◆ **Exercise brief**:
Repeat exactly, please, the opening lines of the data below, through and including the line where "Image resolution: width=1512" sits.

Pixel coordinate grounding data
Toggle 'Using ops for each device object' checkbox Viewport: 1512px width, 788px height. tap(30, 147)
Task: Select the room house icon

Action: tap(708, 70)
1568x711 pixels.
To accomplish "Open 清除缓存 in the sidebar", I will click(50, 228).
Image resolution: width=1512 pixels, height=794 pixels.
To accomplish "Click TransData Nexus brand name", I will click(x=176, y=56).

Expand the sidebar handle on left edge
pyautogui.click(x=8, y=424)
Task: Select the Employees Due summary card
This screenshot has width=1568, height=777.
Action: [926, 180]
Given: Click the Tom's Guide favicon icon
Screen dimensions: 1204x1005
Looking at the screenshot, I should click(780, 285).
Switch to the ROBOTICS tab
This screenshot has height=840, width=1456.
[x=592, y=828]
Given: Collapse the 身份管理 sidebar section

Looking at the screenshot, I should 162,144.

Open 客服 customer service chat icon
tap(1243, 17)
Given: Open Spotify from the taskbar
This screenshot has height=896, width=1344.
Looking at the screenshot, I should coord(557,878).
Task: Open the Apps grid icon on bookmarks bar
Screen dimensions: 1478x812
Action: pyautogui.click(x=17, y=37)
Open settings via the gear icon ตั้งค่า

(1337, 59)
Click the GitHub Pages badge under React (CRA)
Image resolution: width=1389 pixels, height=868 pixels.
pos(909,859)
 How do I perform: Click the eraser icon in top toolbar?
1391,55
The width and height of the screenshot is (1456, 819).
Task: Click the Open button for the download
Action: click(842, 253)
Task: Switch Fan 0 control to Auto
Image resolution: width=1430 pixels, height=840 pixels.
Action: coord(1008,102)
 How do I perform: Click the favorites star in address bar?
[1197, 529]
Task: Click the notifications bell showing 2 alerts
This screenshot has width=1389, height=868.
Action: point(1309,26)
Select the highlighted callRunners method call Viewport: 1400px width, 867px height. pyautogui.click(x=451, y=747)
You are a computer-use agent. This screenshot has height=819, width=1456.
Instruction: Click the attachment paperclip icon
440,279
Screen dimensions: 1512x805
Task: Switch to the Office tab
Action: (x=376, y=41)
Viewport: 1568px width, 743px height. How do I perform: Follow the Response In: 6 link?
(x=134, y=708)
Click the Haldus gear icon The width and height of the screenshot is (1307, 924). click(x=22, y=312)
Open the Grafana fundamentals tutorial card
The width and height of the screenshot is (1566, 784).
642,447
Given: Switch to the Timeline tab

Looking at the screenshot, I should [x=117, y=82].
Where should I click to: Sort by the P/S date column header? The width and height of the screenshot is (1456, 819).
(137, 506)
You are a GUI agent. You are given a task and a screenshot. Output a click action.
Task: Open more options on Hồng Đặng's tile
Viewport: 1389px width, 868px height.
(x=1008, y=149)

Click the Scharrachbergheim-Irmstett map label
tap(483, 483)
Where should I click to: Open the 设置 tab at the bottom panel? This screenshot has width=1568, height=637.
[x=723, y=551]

◆ **Result below**:
Toggle 'Using ops for each device object' checkbox Viewport: 1512px width, 788px height. tap(30, 147)
Task: Select the room house icon

Action: tap(708, 70)
1568x711 pixels.
To accomplish "Open 清除缓存 in the sidebar", I will click(50, 228).
Image resolution: width=1512 pixels, height=794 pixels.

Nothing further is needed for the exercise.